Kurzbeschreibung
Antero Moreira de Mendonça hasst die Jesuiten. Als ein Erdbeben von biblischer Wucht Lissabon 1755 zerstört und die Jesuiten den Zorn Gottes predigen, sieht der junge Naturwissenschaftler die Gelegenheit gekommen, sich am Orden zu rächen. Doch Gabriel Malagrida, der als Prophet verehrte Jesuitenführer, ist ihm ein machtvoller Gegner. Mit Hilfe der deutschen Kaufmannstochter Leonor gelingt es Antero, dem Kerker und der Hinrichtung zu entgehen.

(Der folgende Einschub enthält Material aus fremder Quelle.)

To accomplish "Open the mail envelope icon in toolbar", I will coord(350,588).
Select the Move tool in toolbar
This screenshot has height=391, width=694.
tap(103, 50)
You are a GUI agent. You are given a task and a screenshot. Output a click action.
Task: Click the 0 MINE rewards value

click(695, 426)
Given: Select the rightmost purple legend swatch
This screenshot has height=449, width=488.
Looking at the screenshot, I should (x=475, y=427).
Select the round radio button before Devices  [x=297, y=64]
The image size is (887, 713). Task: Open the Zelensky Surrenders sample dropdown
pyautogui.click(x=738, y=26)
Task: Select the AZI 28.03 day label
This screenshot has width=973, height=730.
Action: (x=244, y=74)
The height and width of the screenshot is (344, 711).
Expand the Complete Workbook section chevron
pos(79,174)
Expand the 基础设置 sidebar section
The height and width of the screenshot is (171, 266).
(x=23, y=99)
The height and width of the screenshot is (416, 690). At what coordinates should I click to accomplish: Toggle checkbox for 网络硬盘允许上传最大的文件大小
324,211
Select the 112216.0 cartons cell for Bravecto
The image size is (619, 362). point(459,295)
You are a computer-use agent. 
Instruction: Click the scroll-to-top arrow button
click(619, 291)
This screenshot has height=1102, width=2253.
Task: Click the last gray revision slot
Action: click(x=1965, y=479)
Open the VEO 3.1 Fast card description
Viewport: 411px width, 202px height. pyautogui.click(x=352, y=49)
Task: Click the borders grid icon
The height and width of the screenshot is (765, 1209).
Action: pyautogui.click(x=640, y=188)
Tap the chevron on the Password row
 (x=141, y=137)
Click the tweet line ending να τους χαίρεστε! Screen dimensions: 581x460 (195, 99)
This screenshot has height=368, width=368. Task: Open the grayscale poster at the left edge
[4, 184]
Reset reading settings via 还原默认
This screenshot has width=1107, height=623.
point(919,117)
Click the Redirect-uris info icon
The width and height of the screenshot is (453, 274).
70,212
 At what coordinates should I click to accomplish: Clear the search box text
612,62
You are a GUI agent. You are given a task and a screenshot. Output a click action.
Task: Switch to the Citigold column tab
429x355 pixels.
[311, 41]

Was Antero nicht weiß: Leonor gehört zur Gefolgschaft der Jesuiten. Für wen schlägt Leonors Herz - für Antero oder ihre grausamen Glaubensbrüder?
Über den Autor
Titus Müller, geboren 1977 in Leipzig, studiert Neuere deutsche Literatur, Mittelalterliche Geschichte und Publizistik in Berlin. Einladung zum open mike der literaturWERKstatt 2000, veröffentlichte Prosa und Lyrik. Mitbegründer von "Quo Vadis. Arbeitskreis Historischer Roman".
Meine Meinung
Lissabon 1755. Bei seiner Rückkehr in die Stadt am Tejo holt den ehemaligen Jesuiten-Schüler Antero die Vergangenheit wieder ein, der er glaubte, entkommen zu sein. Sein ehemaliger Mentor, der Jesuiten-Führer Gabriel Malagrida, ist zu seinem ärgsten Feind geworden, weil er sich nicht damit abfinden will, dass Antero dem Orden den Rücken gekehrt hat. Während Malagrida Antero quer durch Lissabon verfolgen lässt, mehren sich in der Stadt die Anzeichen, dass etwas nicht stimmt: Brunnen führen schwefliges Wasser, Tiere werden unruhig, das Meer zieht sich zurück. Niemand außer Antero, der eine naturwissenschaftliche Ausbildung absolviert hat und ahnt, was passieren wird, nimmt diese Zeichen war. Als er den Außenminister von Portugal warnen will, damit dieser die Stadt evakuiert, ist es bereits zu spät. Ein Erdbeben von noch nie gekannten Ausmaßen zerstört binnen 10 Minuten die Stadt am Tejo.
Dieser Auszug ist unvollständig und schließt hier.